Alma Woodsey Thomas, Forsythia Among Spring Flowers, 1972, Acrylic on canvas, 60 x 52 in., Howard University Gallery of Art, Washington, DC / Licensed by Art Resource, NY. Photo: Gregory R. Staley

Much like Blue Abstraction, Forsythia Among Spring Flowers plays with layers and opacity to create luminosity. At first glance, one sees a lot of yellow with green and brown peeking through underneath. Then one notices a play on foreground and background. There are areas where what one originally thought was the negative space in the background is layered on top of the yellow to become the foreground. A chief example of this can be seen in the lower right quadrant. When looking closely in person, I noticed that the green marks, usually reserved for the background, were painted on top of the yellow. Thomas used the green to adjust the shape and size of her yellow “Alma stripes,” which made the green in this section appear more saturated. Through close looking, I also noticed differences in saturation within the yellow dabs. This is because Alma Thomas layered different opacities of yellow on top of each other. As a result, some dabs appear brighter than others, creating luminosity. She achieves delicacy in her paintings through this process. This delicacy is best digested in person. 

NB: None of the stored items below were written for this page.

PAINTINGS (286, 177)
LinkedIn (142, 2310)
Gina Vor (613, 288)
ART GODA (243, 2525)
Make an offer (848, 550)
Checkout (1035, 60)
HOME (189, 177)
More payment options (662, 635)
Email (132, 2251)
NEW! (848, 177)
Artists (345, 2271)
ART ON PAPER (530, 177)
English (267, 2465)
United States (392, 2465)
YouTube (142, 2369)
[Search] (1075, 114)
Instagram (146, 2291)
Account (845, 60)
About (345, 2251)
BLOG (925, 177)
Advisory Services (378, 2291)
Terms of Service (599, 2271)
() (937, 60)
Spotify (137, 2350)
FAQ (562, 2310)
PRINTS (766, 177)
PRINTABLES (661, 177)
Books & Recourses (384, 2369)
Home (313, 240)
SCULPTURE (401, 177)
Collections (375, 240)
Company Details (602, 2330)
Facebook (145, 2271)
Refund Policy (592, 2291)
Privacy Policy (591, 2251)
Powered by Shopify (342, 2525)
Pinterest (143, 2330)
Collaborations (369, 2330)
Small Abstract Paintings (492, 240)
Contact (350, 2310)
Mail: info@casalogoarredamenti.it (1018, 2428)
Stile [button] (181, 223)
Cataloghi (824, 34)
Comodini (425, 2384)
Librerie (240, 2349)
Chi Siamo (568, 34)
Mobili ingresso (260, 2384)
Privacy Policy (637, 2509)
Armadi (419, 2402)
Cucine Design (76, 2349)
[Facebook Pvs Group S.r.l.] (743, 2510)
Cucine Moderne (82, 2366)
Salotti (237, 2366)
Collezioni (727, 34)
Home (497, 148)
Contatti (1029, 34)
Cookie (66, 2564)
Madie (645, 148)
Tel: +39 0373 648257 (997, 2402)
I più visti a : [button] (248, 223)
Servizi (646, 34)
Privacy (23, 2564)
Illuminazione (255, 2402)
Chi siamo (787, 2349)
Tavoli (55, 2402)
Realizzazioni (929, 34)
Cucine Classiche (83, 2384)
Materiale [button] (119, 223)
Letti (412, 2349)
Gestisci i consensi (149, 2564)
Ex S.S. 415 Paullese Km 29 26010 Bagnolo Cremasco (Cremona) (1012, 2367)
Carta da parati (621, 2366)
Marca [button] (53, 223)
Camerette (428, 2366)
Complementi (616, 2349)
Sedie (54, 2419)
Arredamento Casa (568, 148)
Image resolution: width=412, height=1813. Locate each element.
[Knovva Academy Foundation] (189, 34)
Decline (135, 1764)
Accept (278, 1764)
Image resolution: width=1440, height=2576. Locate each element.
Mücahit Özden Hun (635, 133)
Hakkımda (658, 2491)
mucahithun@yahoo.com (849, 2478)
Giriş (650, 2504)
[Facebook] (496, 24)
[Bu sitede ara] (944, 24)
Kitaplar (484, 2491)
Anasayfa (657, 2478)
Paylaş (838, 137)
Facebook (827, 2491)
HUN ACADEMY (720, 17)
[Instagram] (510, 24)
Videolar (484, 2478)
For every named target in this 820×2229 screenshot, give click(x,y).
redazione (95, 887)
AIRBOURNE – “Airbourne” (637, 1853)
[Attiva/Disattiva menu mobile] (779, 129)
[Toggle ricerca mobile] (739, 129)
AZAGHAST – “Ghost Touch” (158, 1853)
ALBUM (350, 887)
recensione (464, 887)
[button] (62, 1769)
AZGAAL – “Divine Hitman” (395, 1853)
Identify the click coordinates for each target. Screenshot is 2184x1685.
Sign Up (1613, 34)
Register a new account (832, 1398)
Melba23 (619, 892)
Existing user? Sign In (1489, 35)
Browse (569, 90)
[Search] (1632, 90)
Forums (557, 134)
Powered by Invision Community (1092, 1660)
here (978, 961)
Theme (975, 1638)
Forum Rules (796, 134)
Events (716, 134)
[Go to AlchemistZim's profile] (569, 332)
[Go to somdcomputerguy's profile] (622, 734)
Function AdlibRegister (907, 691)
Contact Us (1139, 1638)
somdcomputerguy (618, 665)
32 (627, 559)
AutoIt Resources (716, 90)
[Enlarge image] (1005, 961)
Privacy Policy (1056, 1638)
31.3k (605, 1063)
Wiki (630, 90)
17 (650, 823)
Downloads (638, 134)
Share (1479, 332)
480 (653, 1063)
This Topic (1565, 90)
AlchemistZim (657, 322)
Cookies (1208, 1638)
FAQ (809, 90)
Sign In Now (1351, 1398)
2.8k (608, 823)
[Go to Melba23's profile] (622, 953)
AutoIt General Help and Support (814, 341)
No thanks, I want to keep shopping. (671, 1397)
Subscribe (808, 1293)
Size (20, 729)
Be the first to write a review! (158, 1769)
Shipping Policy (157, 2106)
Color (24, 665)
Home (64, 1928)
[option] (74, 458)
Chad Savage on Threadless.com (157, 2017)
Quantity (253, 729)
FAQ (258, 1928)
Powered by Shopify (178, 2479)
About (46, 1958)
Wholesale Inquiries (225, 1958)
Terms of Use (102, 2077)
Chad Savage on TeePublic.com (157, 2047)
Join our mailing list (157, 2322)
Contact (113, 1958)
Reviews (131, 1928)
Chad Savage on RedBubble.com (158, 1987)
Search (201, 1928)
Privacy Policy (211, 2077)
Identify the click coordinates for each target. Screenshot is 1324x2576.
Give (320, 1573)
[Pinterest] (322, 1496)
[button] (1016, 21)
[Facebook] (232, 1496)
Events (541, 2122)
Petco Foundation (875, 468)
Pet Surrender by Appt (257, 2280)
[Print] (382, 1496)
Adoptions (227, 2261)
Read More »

When appreciating her work, I highly encourage you to stop for a moment and look for these nuances. Find the areas in Forsythia Among Spring Flowers where the dark brown background has a dot of two lighter brown shades between the yellow stripes, or where there is a small drip of white. Look for the dab of orange in Blue Abstraction. Pay attention to the edges of color Thomas paints and how her knowledge of color theory and her layering of colors creates luminosity and vibrancy. Pause and look closely at every beautiful detail in each painting. I can assure you that there are many to be found. I implore you to make a trip to The Phillips Collection to see Everything Is Beautiful this fall because pictures do not capture the nuances and details that distinctly define her work. You will not be disappointed.